### Text shown:
-.-.-
The Bristol Sessions were a series of recording sessions held in 1927 in Bristol, Tennessee, considered by some as the "Big Bang" of modern country music. The recordings were made by Victor Talking Machine Company producer Ralph Peer. Bristol was one of the stops on a two-month, $60,000 trip that took Peer through several major southern cities and yielded important recordings of blues, ragtime, gospel, ballads, topical songs, and string bands. The Bristol Sessions marked the commercial debuts of Jimmie Rodgers and the Carter Family. As a result of the influence of these recording sessions, Bristol has been called the "birthplace of country music". Since 2014, the town has been home to the Birthplace of Country Music Museum.

Country music before the Sessions
Commercial recordings of country music had begun in 1922. Among these very early artists were Vernon Dalhart, who recorded the million-selling Wreck of the Old 97, Ernest Stoneman from Galax, Virginia, Henry Whitter, A.C. (Eck) Robertson, who recorded the first documented country record along with Henry C. Gilliland ("Sallie Gooden" b/w "Arkansaw Traveler"), and Uncle Dave Macon. However, any "hillbilly" artists who recorded had to travel to the New York City studios of the major labels, and many artists, including Dalhart, were not true "hillbilly" artists but instead crossed over from other genres.

Okeh Records and later Columbia Records had sent producers around the South in an attempt to discover new talent. Peer, who worked for Okeh at the time, recorded Fiddlin' John Carson using the old acoustic method (known for its large intrusive sound-gathering horn) in 1923, at the behest of the Okeh dealer in Atlanta, Georgia, Polk Brockman. Despite Peer's belief that the record was of poor quality, the 500 copies made of “The Little Old Log Cabin in the Lane” and “The Old Hen Cackled and the Rooster’s Going to Crow” sold out in weeks. This experience convinced Peer of the potential for “hillbilly” music.

Peer left Okeh for the Victor Talking Machine Company, taking a salary of $1 per year. However, Peer owned the publishing rights to all the recordings he made. Peer's arrangement of paying royalties to artists based on sales is the basis for record contracts today, and the company he founded, Peermusic, remains in existence today.
-.-.-
### Source excerpt:
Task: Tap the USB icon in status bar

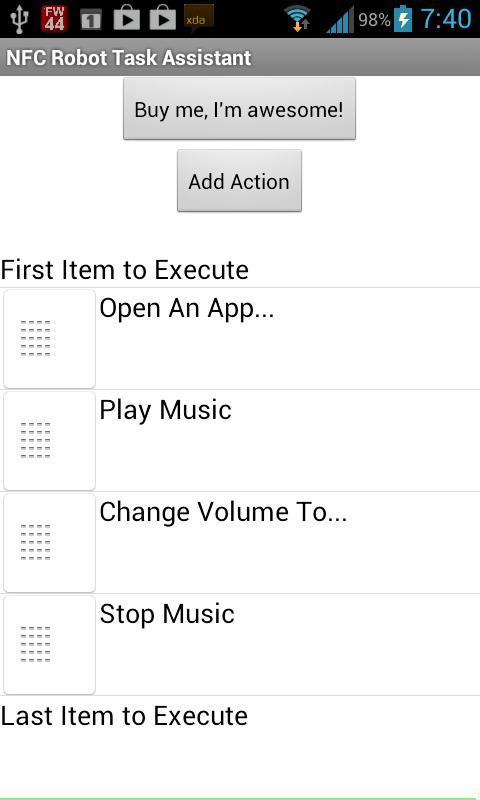Action: point(19,19)
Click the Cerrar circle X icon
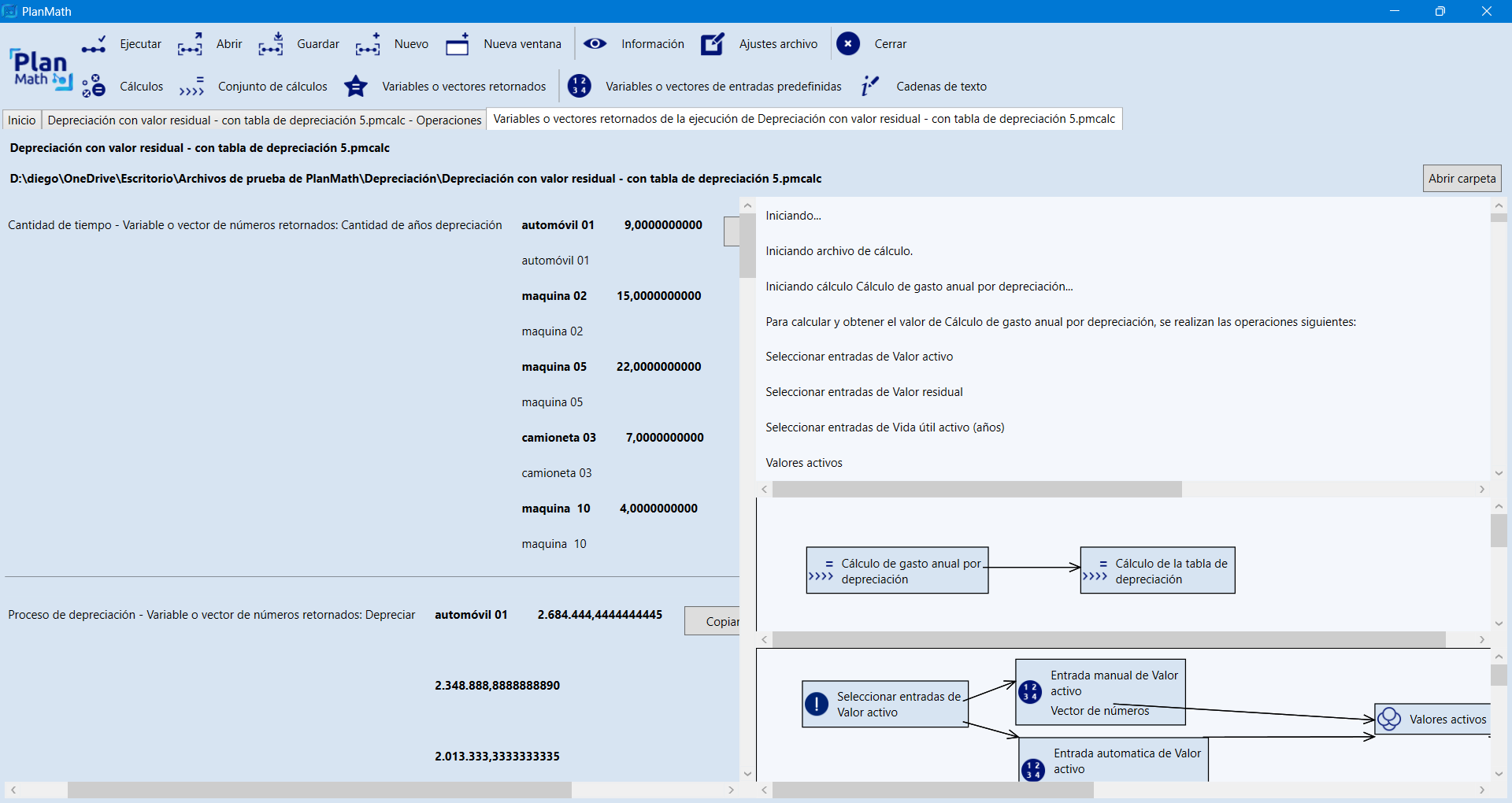This screenshot has height=803, width=1512. click(847, 44)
-.-.-
### Exercise prompt:
Name every kind of music that the passage on the Bristol Sessions says Peer's two-month trip through southern cities yielded important recordings of. The material has no connection to the passage on the Bristol Sessions.

### Correct response:
- Blues
- Ragtime
- Gospel
- Ballads
- Topical songs
- String bands